The Chevelle drummer made the case during an appearance on 107.7 The Bone's Chasta & Huey program, where his comments were transcribed by Blabbermouth.net on March 19. Speaking candidly about AI's creep into daily media and music, Loeffler didn't frame it as a future concern. He called it the present reality.

"I don't think anyone wants A.I. in every single thing. I don't think there's a person who wants that. I don't think even the people who are developing it want that," he said. "So what the fuck are we doing?"

His argument isn't that AI has no place in creative life. The switch analogy specifically imagines people still choosing to open ChatGPT when they actually need it, using the tool deliberately rather than having it silently embedded in everything around them. The problem, as Loeffler sees it, is that the choice has already been taken away. "You have no choice," he said. "A.I. is in every single thing you do."

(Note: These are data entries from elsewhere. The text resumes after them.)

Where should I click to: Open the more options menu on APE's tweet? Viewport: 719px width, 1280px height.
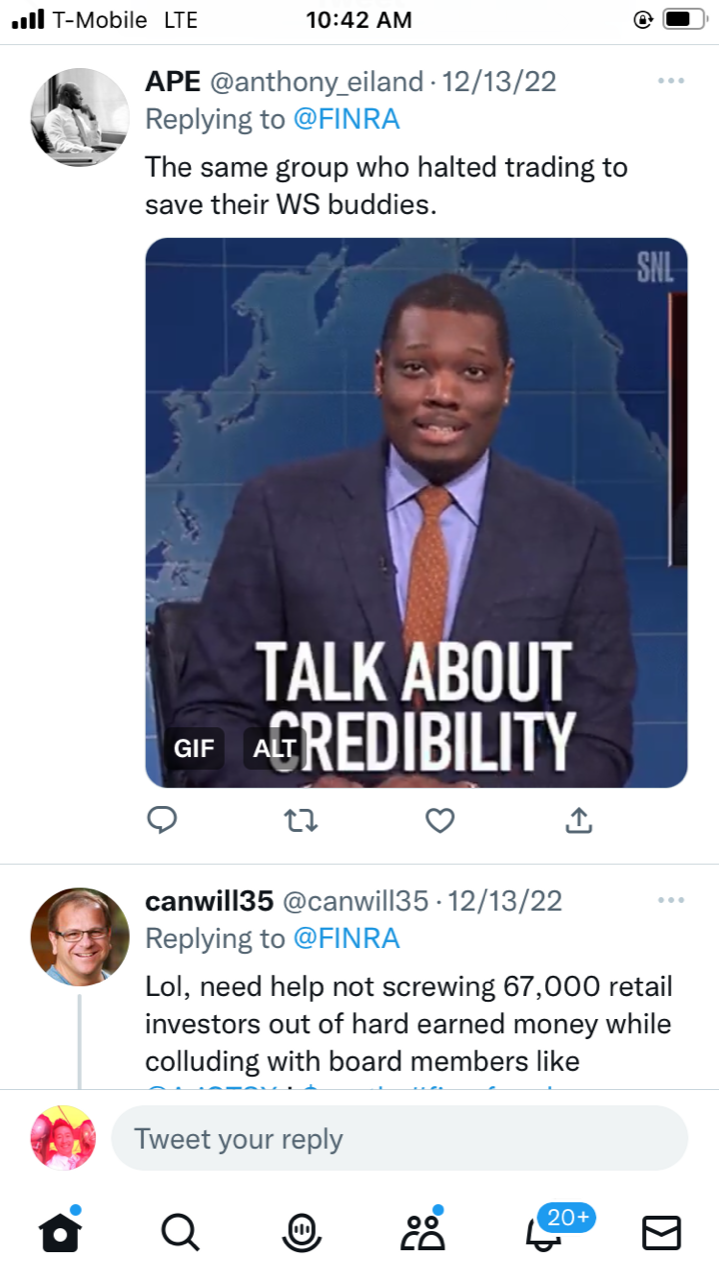(x=670, y=80)

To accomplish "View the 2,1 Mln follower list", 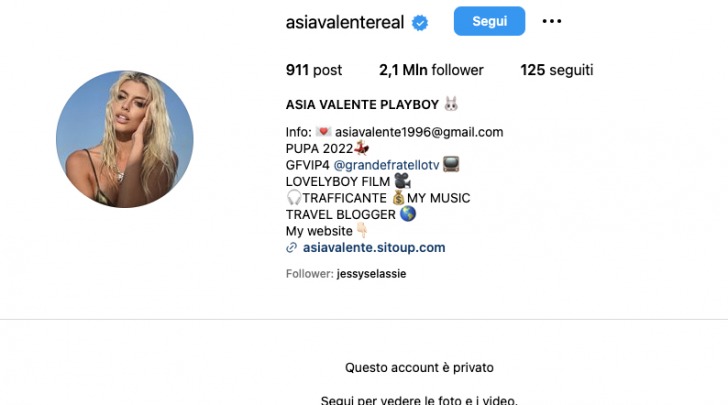I will tap(431, 70).
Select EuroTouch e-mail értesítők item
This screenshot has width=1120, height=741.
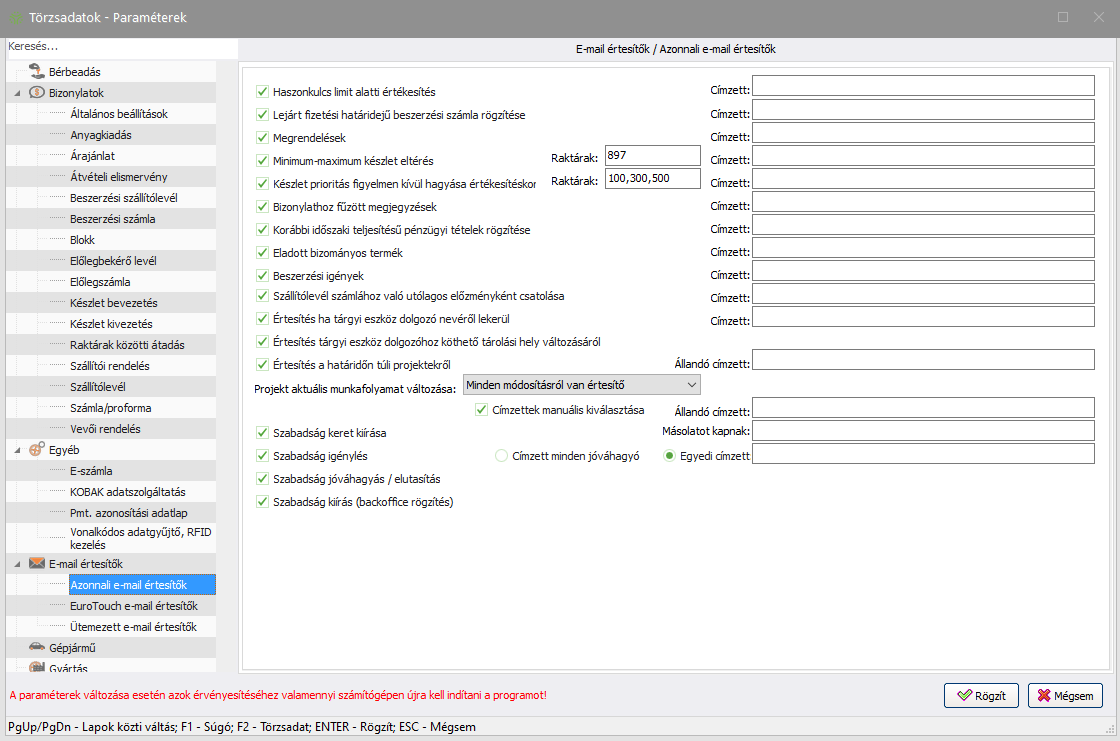click(133, 606)
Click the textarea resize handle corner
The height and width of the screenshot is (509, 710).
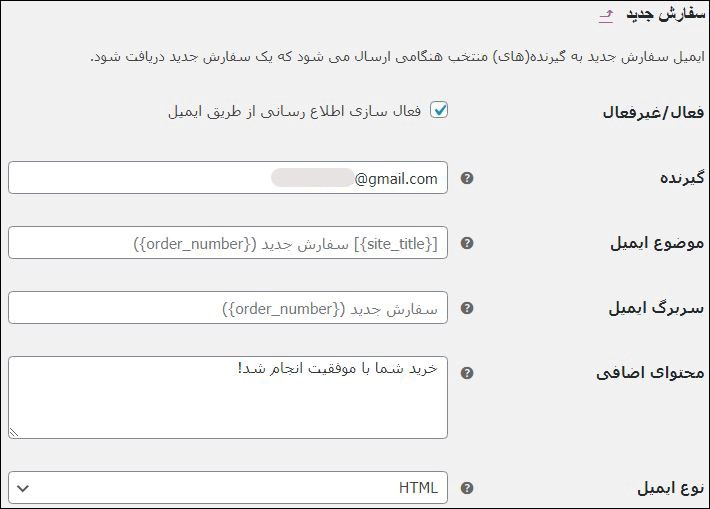click(14, 433)
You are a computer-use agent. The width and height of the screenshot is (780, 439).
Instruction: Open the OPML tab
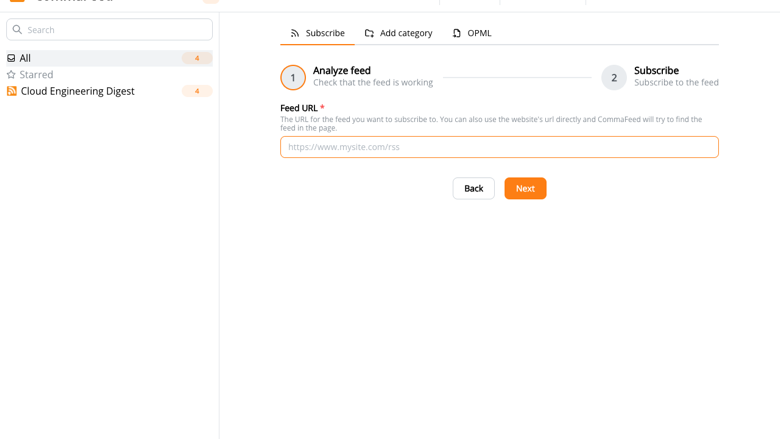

To illustrate that point, Loeffler described a video he came across of a driver using an in-car camera to narrate a race. After someone in the comments flagged it, viewers realized the driver had inserted AI-generated cars passing by him in footage that was otherwise real. Loeffler's reaction was a flat-out bafflement: "What's the point of that? What good does that do? It was just for nothing."

That kind of undisclosed alteration, invisible on first viewing and entirely unnecessary, is what bothers him most. It isn't a grand question of AI replacing musicians or generating entire albums. It's the quiet, accumulated dishonesty of AI additions that nobody asked for and nobody disclosed.

The interview on 107.7 The Bone positioned Loeffler's AI concerns within the larger thematic territory of Chevelle's album Bright as Blasphemy, which the station's feature described as having taken on a "prophetic feel," touching on war, AI, and humanity's uneasy future. The band reportedly revisited, rewrote, and scrapped finished material during the recording process, shaping the record into something the feature called "deeper and more hopeful than it first appeared."

For Loeffler, the antidote to all of it remains the same: make something real. The 107.7 The Bone feature concluded that his through-line in the conversation was consistent: creating music, art, or meaning is still the most honest way forward, even when the cultural landscape looks like it's caving in.

Chevelle will have a large platform to carry that message later this year. The band is set to support Breaking Benjamin on a Live Nation-produced North American tour that kicks off September 2 in Camden, New Jersey and runs through major U.S. and Canadian markets before closing October 24 in Bristow, Virginia.